- [TASK ITEM]:
Nothing but the lines from the top of the records through the line with "[Advertisement] (72, 677)" should be returned, exactly, and without pictures.

- [MATERIAL FOR THIS TASK]:
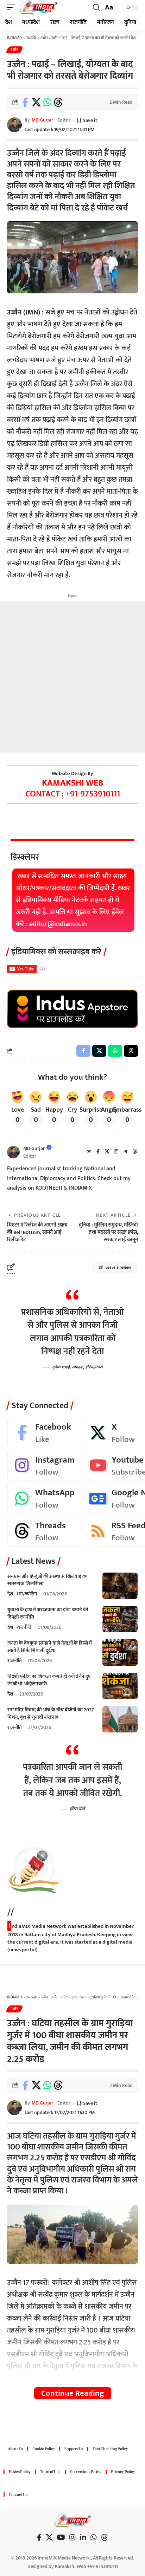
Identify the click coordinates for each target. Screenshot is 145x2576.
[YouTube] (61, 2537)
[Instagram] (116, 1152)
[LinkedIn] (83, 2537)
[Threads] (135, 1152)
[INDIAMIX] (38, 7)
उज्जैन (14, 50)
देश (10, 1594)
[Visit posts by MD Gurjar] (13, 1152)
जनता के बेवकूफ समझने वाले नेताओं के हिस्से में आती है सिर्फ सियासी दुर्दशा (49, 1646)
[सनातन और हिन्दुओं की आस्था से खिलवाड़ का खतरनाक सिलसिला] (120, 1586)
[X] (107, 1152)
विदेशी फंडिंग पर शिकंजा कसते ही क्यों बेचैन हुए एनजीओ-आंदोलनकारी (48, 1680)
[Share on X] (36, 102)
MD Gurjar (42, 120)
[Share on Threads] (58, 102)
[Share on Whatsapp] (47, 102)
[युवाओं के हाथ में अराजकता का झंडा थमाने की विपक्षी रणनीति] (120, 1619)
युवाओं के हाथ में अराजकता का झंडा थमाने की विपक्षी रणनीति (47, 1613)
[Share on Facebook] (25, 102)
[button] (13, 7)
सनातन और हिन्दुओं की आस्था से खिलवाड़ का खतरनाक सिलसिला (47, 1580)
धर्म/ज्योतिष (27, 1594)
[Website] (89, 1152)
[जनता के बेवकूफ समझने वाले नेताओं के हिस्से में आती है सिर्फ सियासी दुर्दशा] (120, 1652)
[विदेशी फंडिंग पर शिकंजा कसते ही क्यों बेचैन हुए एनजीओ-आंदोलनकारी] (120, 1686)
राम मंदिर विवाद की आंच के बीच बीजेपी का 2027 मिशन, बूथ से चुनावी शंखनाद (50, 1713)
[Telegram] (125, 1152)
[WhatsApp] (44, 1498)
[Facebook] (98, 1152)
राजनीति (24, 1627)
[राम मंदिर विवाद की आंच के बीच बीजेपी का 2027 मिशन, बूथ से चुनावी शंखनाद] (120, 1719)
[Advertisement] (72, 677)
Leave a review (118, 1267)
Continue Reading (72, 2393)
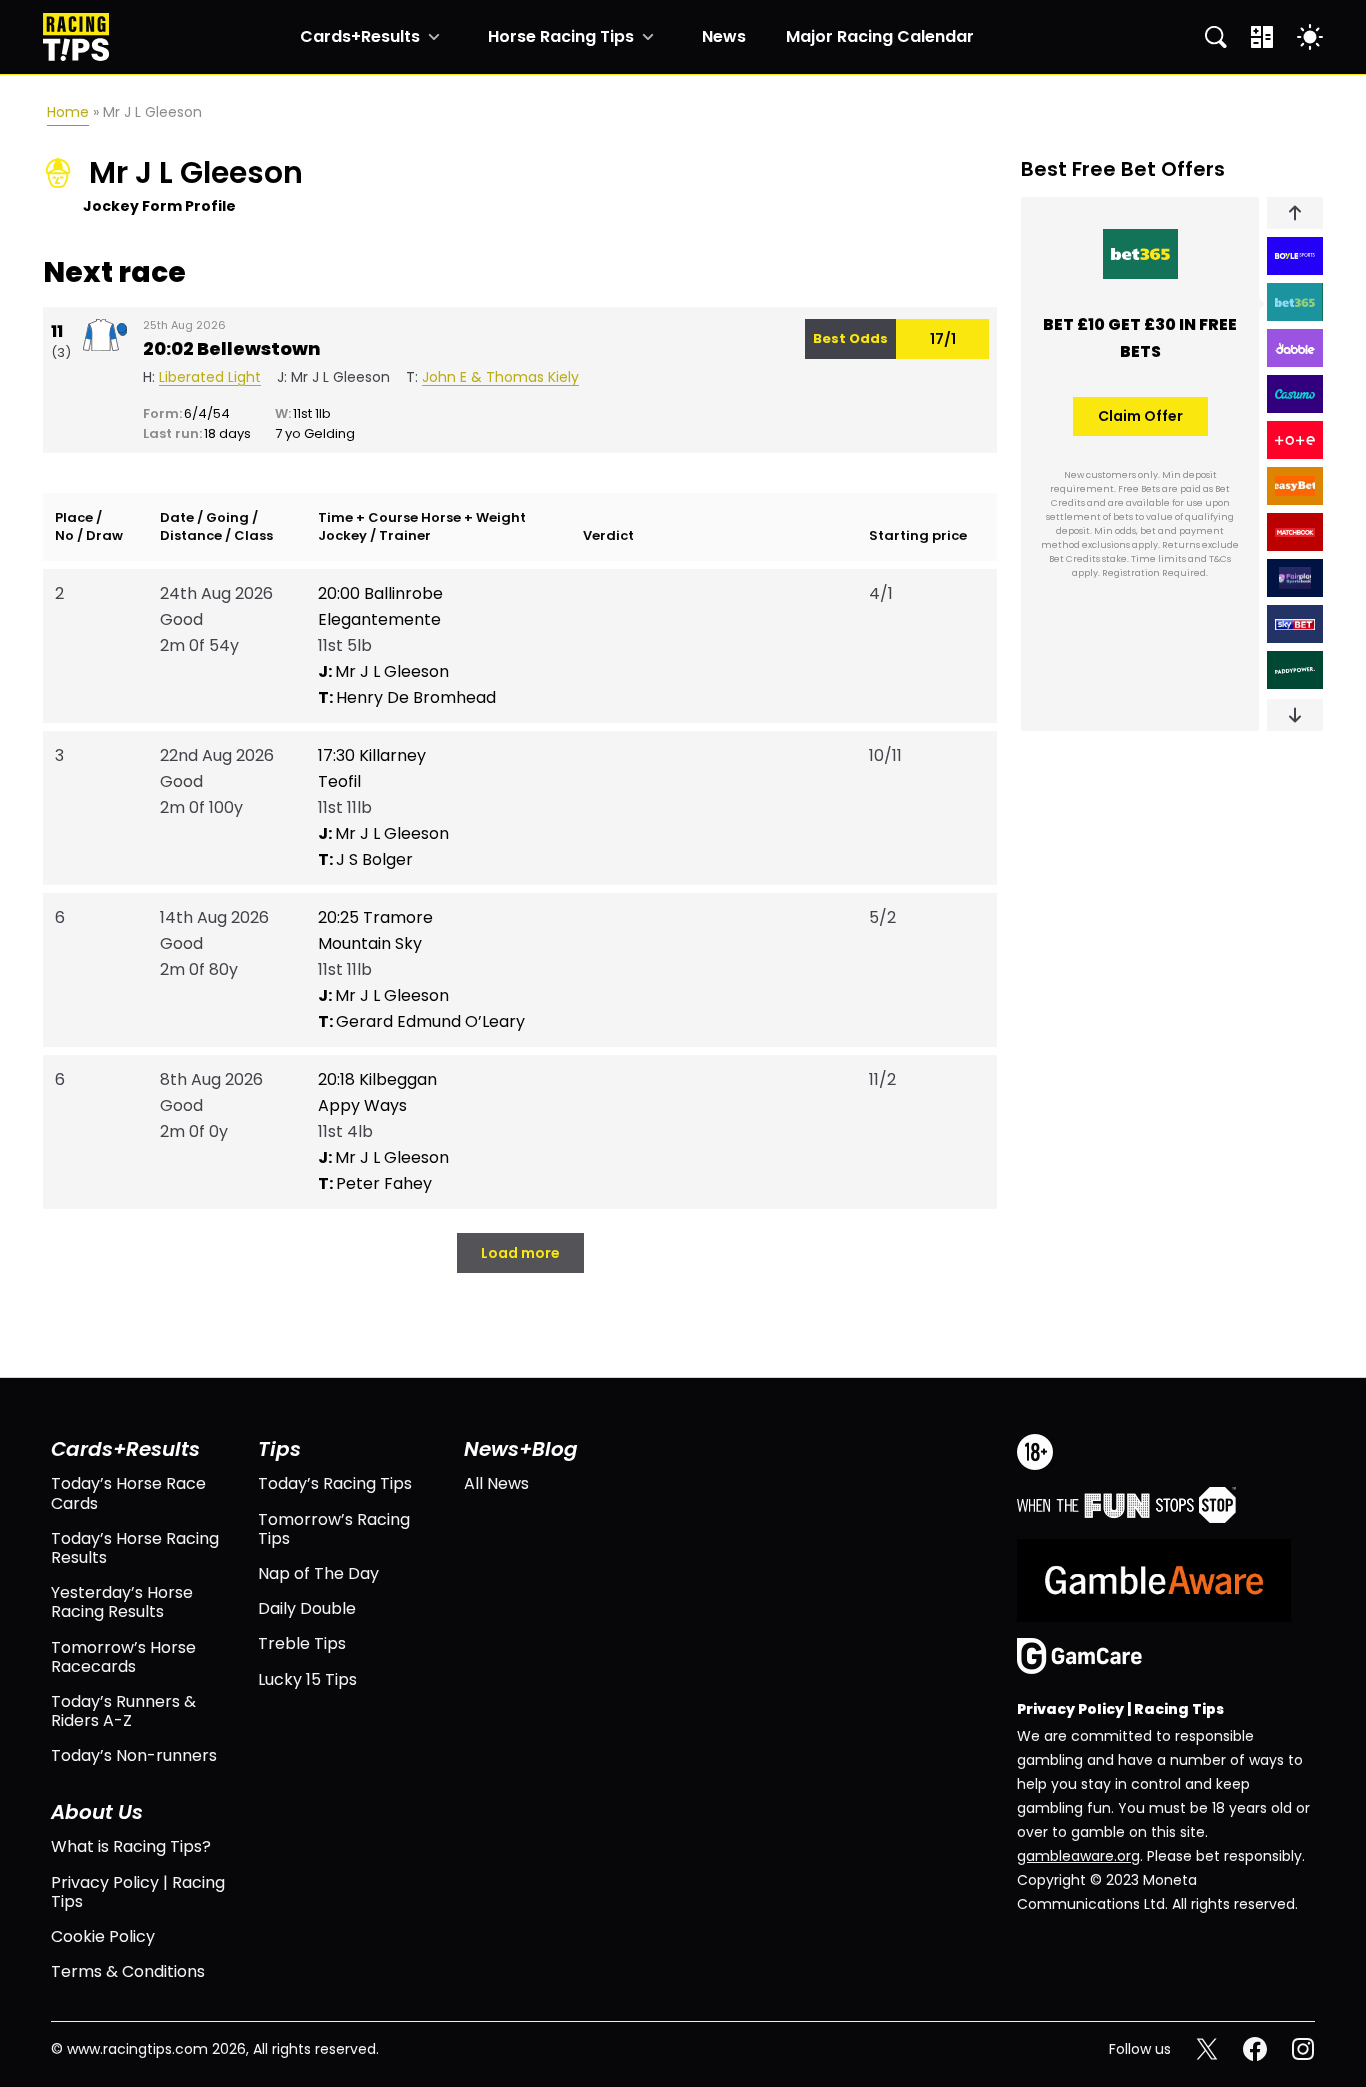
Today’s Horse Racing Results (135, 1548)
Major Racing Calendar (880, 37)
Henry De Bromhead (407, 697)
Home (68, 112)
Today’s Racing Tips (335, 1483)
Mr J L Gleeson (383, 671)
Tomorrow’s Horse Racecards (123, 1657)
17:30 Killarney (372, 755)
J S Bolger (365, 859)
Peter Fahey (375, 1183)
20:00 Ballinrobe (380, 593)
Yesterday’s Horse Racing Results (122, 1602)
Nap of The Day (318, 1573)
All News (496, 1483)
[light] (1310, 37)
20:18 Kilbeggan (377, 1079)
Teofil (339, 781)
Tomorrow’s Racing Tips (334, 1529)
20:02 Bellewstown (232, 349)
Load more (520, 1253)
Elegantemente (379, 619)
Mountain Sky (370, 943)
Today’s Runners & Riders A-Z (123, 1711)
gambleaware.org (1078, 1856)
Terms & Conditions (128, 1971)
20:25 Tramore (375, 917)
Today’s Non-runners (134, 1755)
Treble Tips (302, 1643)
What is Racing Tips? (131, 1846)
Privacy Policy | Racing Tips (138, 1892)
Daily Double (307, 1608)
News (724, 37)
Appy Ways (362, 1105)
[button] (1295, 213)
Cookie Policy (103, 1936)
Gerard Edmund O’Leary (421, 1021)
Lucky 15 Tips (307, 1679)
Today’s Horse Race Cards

- [EXERCISE SOLUTION]:
Identify the click coordinates for each target. Screenshot is 145x2576.
[YouTube] (61, 2537)
[Instagram] (116, 1152)
[LinkedIn] (83, 2537)
[Threads] (135, 1152)
[INDIAMIX] (38, 7)
उज्जैन (14, 50)
देश (10, 1594)
[Visit posts by MD Gurjar] (13, 1152)
जनता के बेवकूफ समझने वाले नेताओं के हिस्से में आती है सिर्फ सियासी दुर्दशा (49, 1646)
[सनातन और हिन्दुओं की आस्था से खिलवाड़ का खतरनाक सिलसिला] (120, 1586)
[X] (107, 1152)
विदेशी फंडिंग पर शिकंजा कसते ही क्यों बेचैन हुए एनजीओ-आंदोलनकारी (48, 1680)
[Share on X] (36, 102)
MD Gurjar (42, 120)
[Share on Threads] (58, 102)
[Share on Whatsapp] (47, 102)
[युवाओं के हाथ में अराजकता का झंडा थमाने की विपक्षी रणनीति] (120, 1619)
युवाओं के हाथ में अराजकता का झंडा थमाने की विपक्षी रणनीति (47, 1613)
[Share on Facebook] (25, 102)
[button] (13, 7)
सनातन और हिन्दुओं की आस्था से खिलवाड़ का खतरनाक सिलसिला (47, 1580)
धर्म/ज्योतिष (27, 1594)
[Website] (89, 1152)
[जनता के बेवकूफ समझने वाले नेताओं के हिस्से में आती है सिर्फ सियासी दुर्दशा] (120, 1652)
[विदेशी फंडिंग पर शिकंजा कसते ही क्यों बेचैन हुए एनजीओ-आंदोलनकारी] (120, 1686)
राम मंदिर विवाद की आंच के बीच बीजेपी का 2027 मिशन, बूथ से चुनावी शंखनाद (50, 1713)
[Telegram] (125, 1152)
[WhatsApp] (44, 1498)
[Facebook] (98, 1152)
राजनीति (24, 1627)
[राम मंदिर विवाद की आंच के बीच बीजेपी का 2027 मिशन, बूथ से चुनावी शंखनाद] (120, 1719)
[Advertisement] (72, 677)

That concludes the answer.